In fulfilment of his stand on these reforms, the Finance Department has come out with a slew of guidelines with thrust firstly on overall approach of the Administrative departments to new fiscal policy and secondly on major expenditure heads with which the Administrative departments are supposed to deal with. Major concern of the Finance Minister has been that some departments habituated to the old formats and stereotypes of financial dealings may be reluctant to make quick shift to new format and thus become a hurdle in the way of meaningful implementation of the reforms in their true spirit.
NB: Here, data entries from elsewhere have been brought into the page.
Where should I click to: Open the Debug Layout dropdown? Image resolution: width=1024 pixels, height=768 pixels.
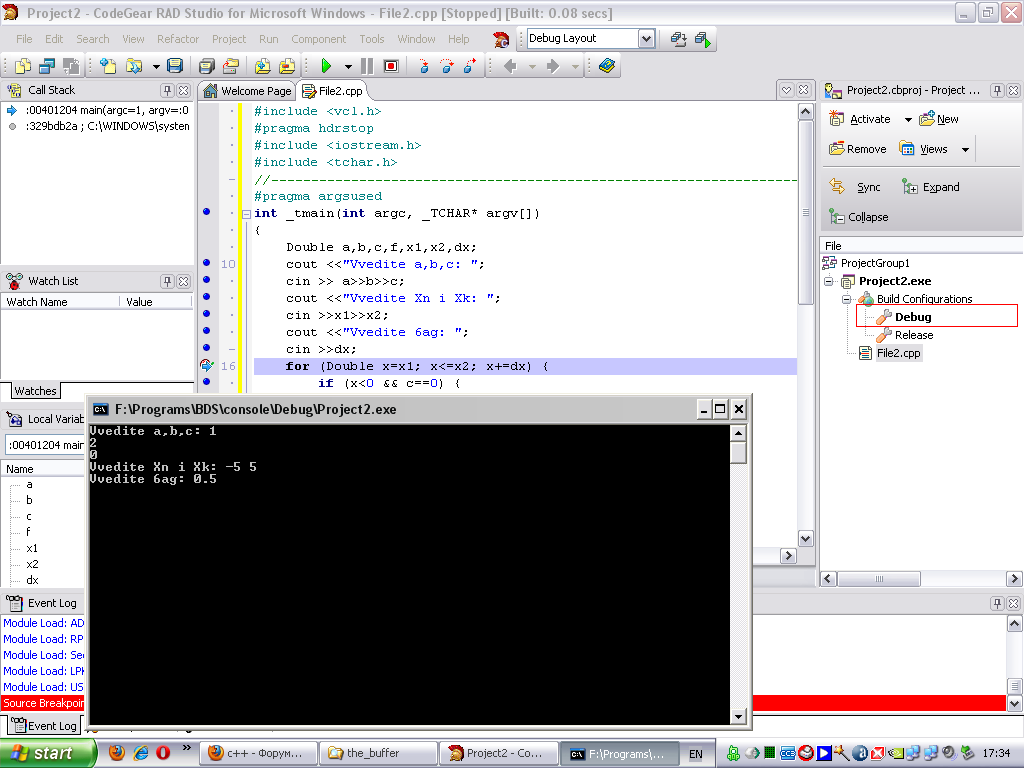tap(646, 39)
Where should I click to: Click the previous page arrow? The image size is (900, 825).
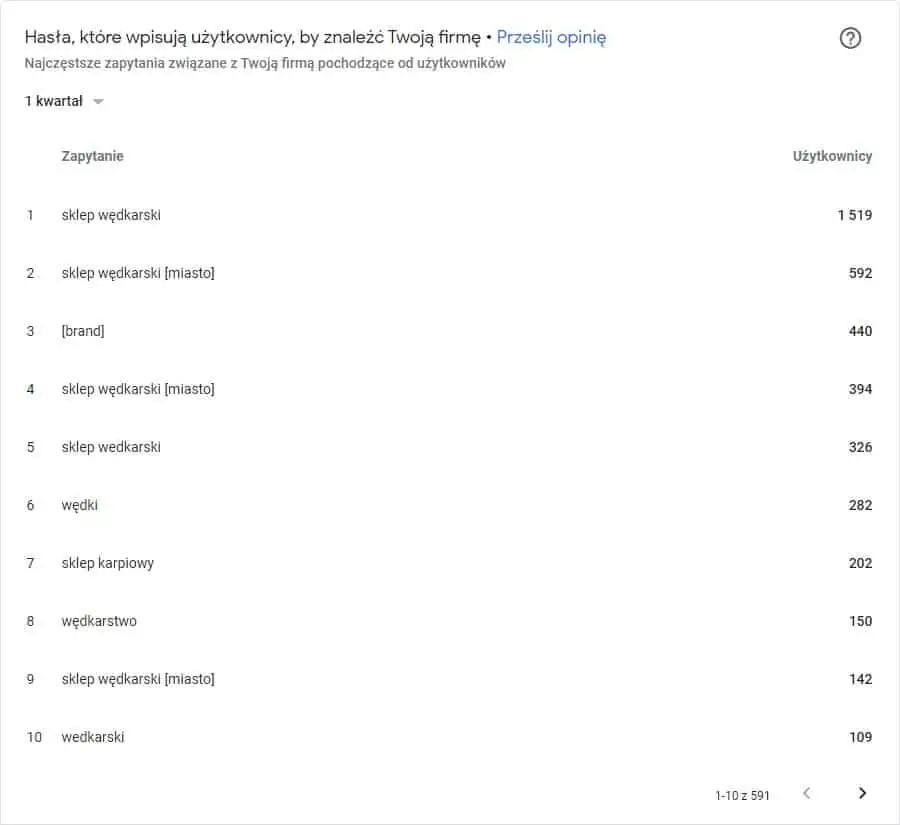806,793
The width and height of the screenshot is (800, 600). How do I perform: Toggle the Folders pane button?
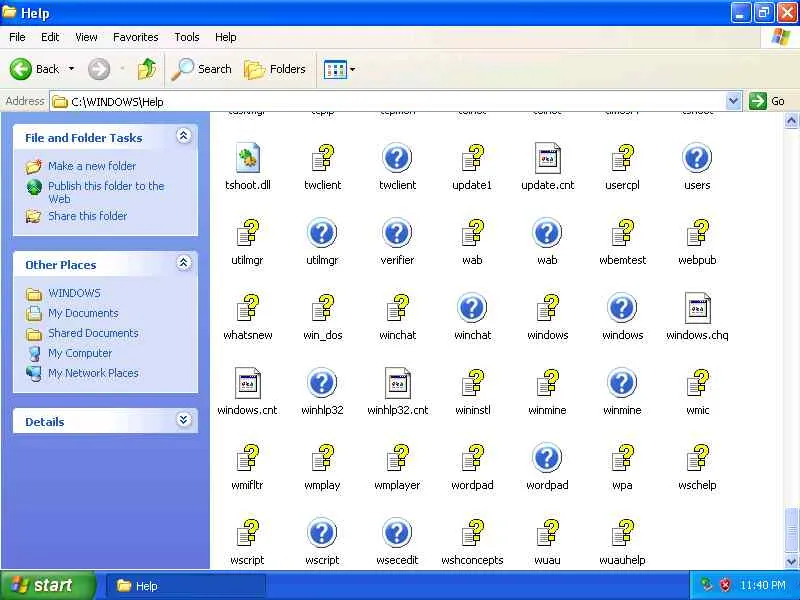tap(274, 69)
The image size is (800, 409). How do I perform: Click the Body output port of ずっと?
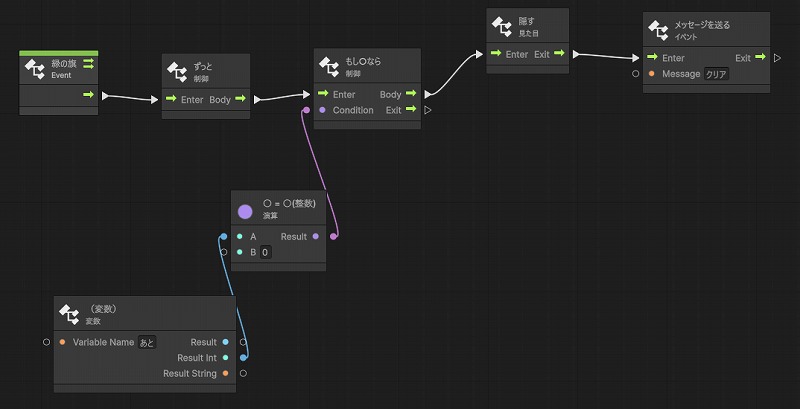point(240,100)
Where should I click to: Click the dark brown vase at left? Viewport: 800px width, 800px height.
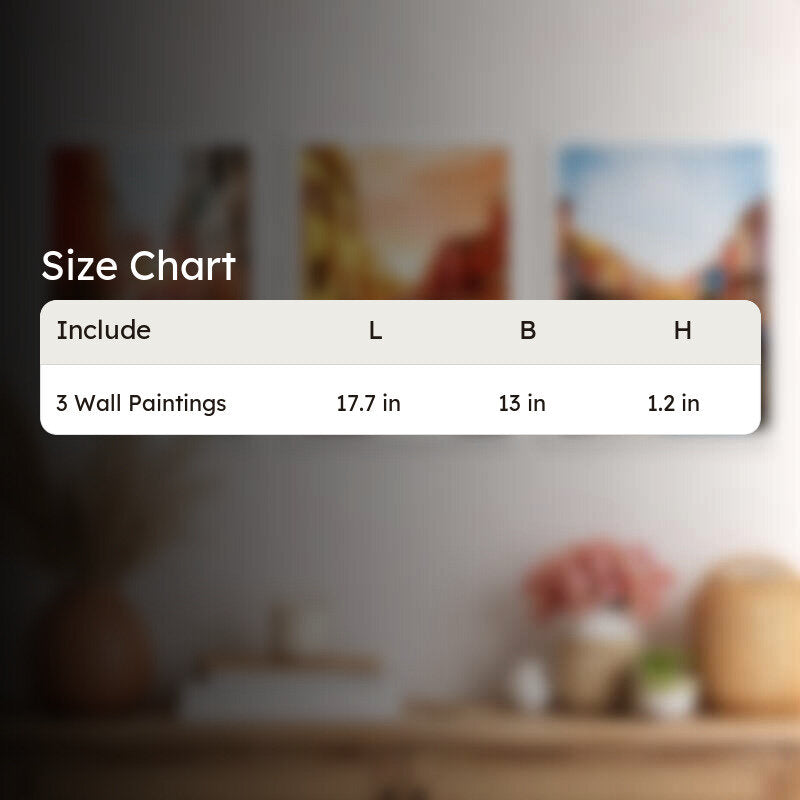(x=99, y=645)
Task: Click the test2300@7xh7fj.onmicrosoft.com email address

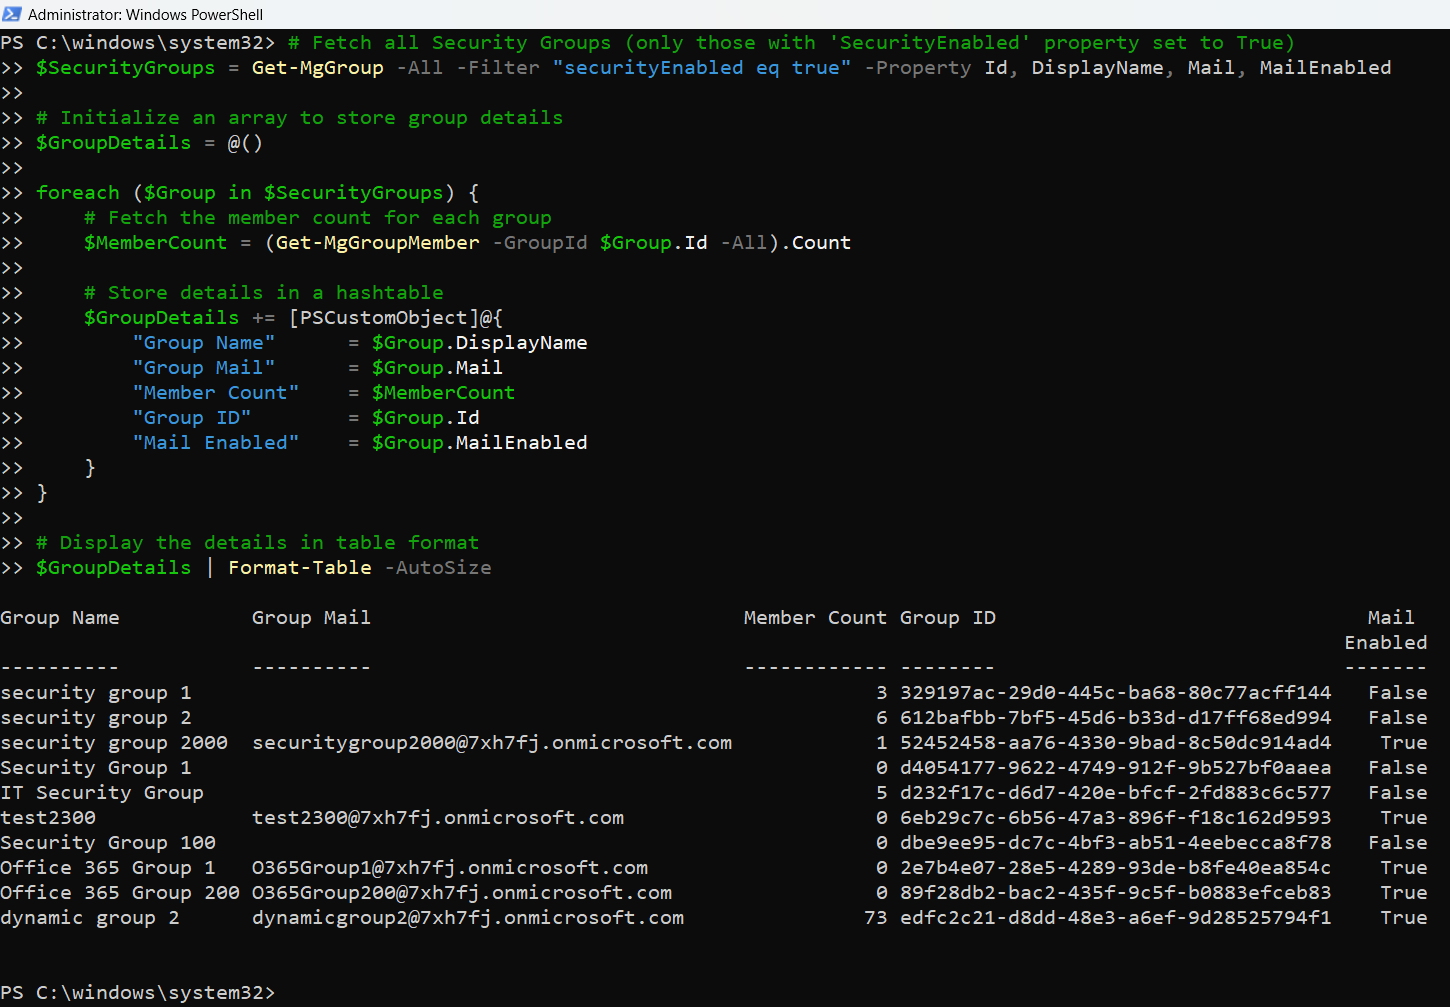Action: (x=437, y=818)
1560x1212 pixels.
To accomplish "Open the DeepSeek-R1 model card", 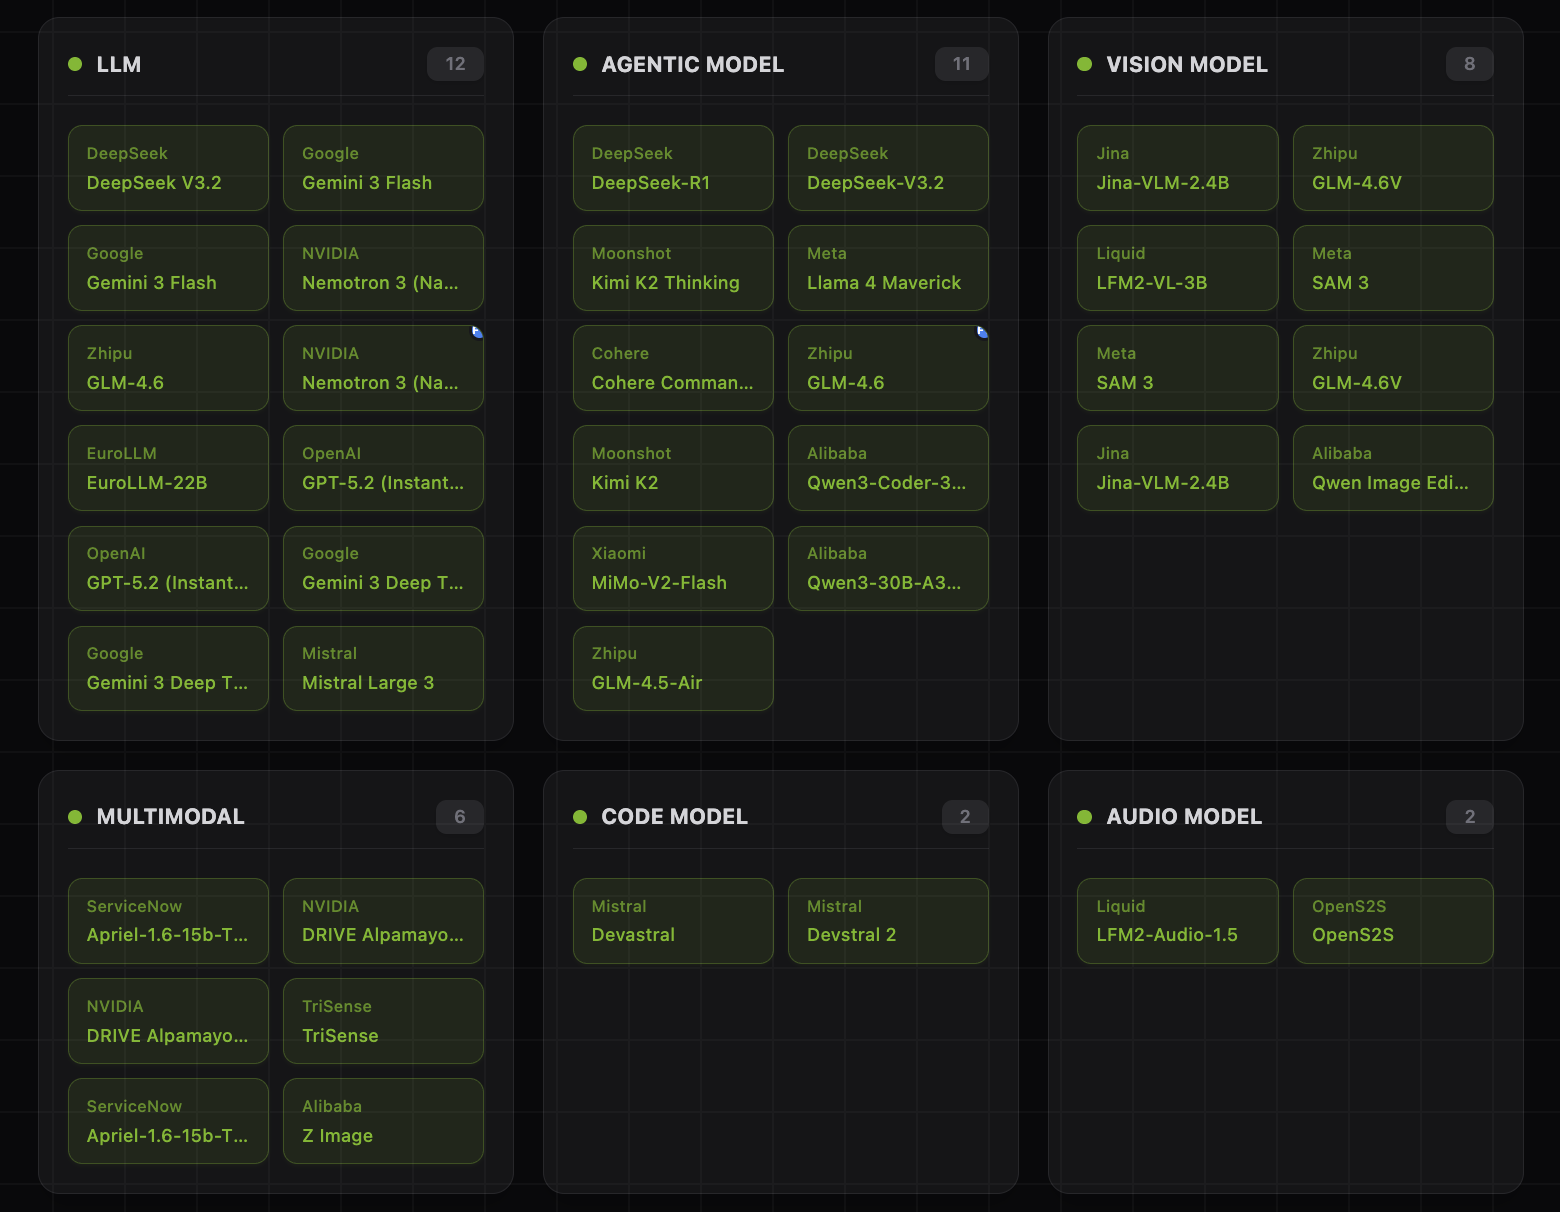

The apprehension is that the Treasury Officers/PAOs may hold on to prevalent system and make payments accordingly thereby rendering fiscal reformation ineffective. Such an apprehension is also entertained about the Administrative departments as well because apart from human reluctance to change habit, there is also the element of vested interests. This is the reason why the guidelines have emphatically stated that any intended or unintended or circumstantial exigency forcing deviation from the set of reforms will mean a cost for the defaulter. Not only that much, the guidelines also imply that the officer/official at the helm of affairs will be personally held responsible for the default. From the point of view of Finance Department conformity of the administrative organs to the reforms is a foregone conclusion.
The guidelines proposed are to be taken something like a red line beyond which an Administrative department will not move. Therefore, to ensure that the spirit of these reforms is infused into the veins of the departments, Administrative Secretaries will create mechanism within their respective departments of how to ensure implementation of the guidelines down to the lower rungs. We know that previously there was not much control on the expenditures once allocation of the budget to the departments was announced.  Expenditure was altogether the discretion of the departmental authorities. Experience has shown that a number of financial irregularities would take place whether intended or unintended. Re-channelling of the funds or diverting funds from one head to another, inordinately delayed payments, overdrafts and credit payments etc. had to be brought under reforms. Being used to the system cannot be an excuse for not heeding the new dispensation.  The guidelines ultimately would like that the virtues of restrain, discipline and propriety are accepted as policy paradigms of fiscal system in the State.
Fiscal reforms were long due for our State. Work culture has to be redefined and made compatible with the demands of modern times. While the State is right now on the path of multi-faceted development, it is in the fitness of things that our financial system is supportive of the developmental plans. Maybe more financial and expenditure reform will be needed in future because the pace at which the country is developing  will become a compulsion for the Government to be re-assessing its fiscal policy from time to time to make it compatible with our needs. The State Government has taken a right step at right time. The guidelines need to be enforced in letter and in spirit and the seriousness of the Government will be tested in how it deals with cases of wilful disregard of the instructions formally and officially proved against an officer or the department.